Más allá de las palabras y del eventual dolor, permanece el hecho de que la Iglesia está entrampada en sus contradicciones, y difícilmente podrá escapar de ese callejón sin salida.
La pedofilia continúa acechando el Trono de San Pedro más que otra amenaza, y en el Vaticano ya no saben qué inventar para recuperar la credibilidad y tapar las grietas. En ese sentido, el pasado 6 de mayo, con ocasión de la XXII Jornada dedicada a los niños víctimas de la pedofilia, el Vaticano ha organizado una gran manifestación en la plaza de San Pedro para demostrar su voluntad y empeño en este delicado tema. Pero dejadme decir, queridos lectores, que la escenografía de la plaza papal escogida para la Jornada, con sus columnas, parece representar dos grandes brazos de ogro que van a atrapar el cuerpo de un niño indefenso; no servirán los teléfonos azules o las asociaciones clericales como Meter Onlus del padre Fortunato Di Noto, cura de Avola (Siracusa), ahora identificado con la denuncia de la pornografía infantil en internet, para mistificar una tristísima realidad: la Iglesia católica es una factoría de pedófilos, y continuará siéndolo porque la homofobia reside en su naturaleza fundacional.
Desde la ciudad de Ragusa (Italia), me señalan una iniciativa singular y de algún modo escandalosa: gais y familiares asociados a una sociedad específica, intentan encontrar una conciliación con la Iglesia.
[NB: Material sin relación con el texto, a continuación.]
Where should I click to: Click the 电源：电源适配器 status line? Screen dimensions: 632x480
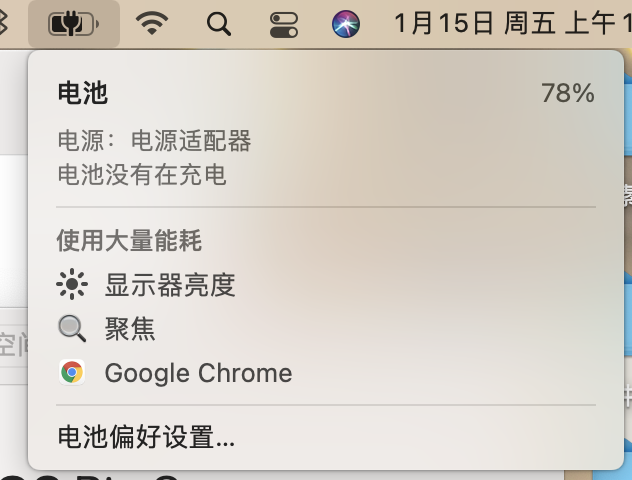pyautogui.click(x=154, y=141)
El pasado 21 de abril se ha celebrado una conferencia en los salones del Centro Social de los jesuitas, con la presencia del magistrado Eduardo Savarese, autor de la Carta de un homosexual a la Iglesia de Roma; se trata de una obra en la que se pretende, no sin esfuerzo y forzando mucho las cosas, demostrar la conciliación de la condición homosexual con los textos sagrados cristianos y católicos, deseando para sí y sus amigos un puestecito dentro de la gran familia clerical. La iniciativa, promovida por la AGEDO –Asociación de Padres y Amigos de Homosexuales– ha planteado el problema de la posibilidad para los gais y sus familiares de ser verdaderamente acogidos por la Iglesia, como si no fuese la propia Iglesia la que durante siglos ha determinado su discriminación, quemándolos en las hogueras, condenándolos a galeras, al escarnio, al desprecio, a la marginación, construyendo coartadas morales y políticas para un genocidio cuyos márgenes numéricos apenas han sido sondeados. La Iglesia, con su comportamiento todavía hoy revalidado en sus textos sagrados y en el nuevo Catecismo, ha proporcionado las bases culturales que hasta ahora mismo dan fuerza a la homofobia.
Afortunadamente, me dicen que en la provincia en la que se producen estas extrañas operaciones de salvación del alma, otros individuos, siempre del mundo gai, se indignan y rebaten su neta distancia con los protagonistas y sus absurdas posiciones.